[Client] Add Pojo Support #1992

polyzos · 2025-11-17T14:41:35Z

This addresses #1731

polyzos · 2025-11-18T07:45:12Z

FYI @wuchong .. This PR adds support for writing/scanning Pojos directly with the client, while keeping the API as is.
The only difference is that now it's typed.

When I find some time, I want to test the effect in terms of performance, between writing/scanning with Pojos vs InternalRows.

fluss-client/src/main/java/org/apache/fluss/client/converter/PojoType.java

fluss-client/src/main/java/org/apache/fluss/client/table/scanner/log/TypedLogScanner.java

polyzos · 2025-11-25T14:05:30Z

@leekeiabstraction . Indeed, we are looking at roughly 2x performance penalty.
I tested writing/scanning on both PK and Log tables with 10 million records.
I ran 5 iterations for each and calculated the average.

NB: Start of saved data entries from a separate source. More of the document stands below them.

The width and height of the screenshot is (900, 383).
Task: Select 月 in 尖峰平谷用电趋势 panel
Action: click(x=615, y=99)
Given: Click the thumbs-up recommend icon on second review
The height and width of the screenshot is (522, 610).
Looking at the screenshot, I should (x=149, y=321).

This is basically a trade-off for the users. Using InternalRow/GenericRow directly is way more efficient; however, this might come with some extra complexity and boilerplatete code.

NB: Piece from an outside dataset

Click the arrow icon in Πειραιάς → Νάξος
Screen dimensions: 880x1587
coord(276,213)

For this reason, I want to give flexibility, probably leave the docs as is, with GenericRow being the go-to approach, but also add a section that Pojos can be used directly and maybe highlight this trade-off.

Moving forward I'm thinking that maybe it makes sense to add some helper classes that also derive the schema for the table from a Pojo.
Log Table

Primary Key Table

leekeiabstraction · 2025-11-25T14:46:23Z

Thank you @polyzos for addressing the commends and also providing the data from your tests! That gives a clear picture on the performance. Further response questions below:

This is basically a trade-off for the users. Using InternalRow/GenericRow directly is way more efficient; however, this might come with some extra complexity and boilerplatete code.
For this reason, I want to give flexibility, probably leave the docs as is, with GenericRow being the go-to approach, but also add a section that Pojos can be used directly and maybe highlight this trade-off.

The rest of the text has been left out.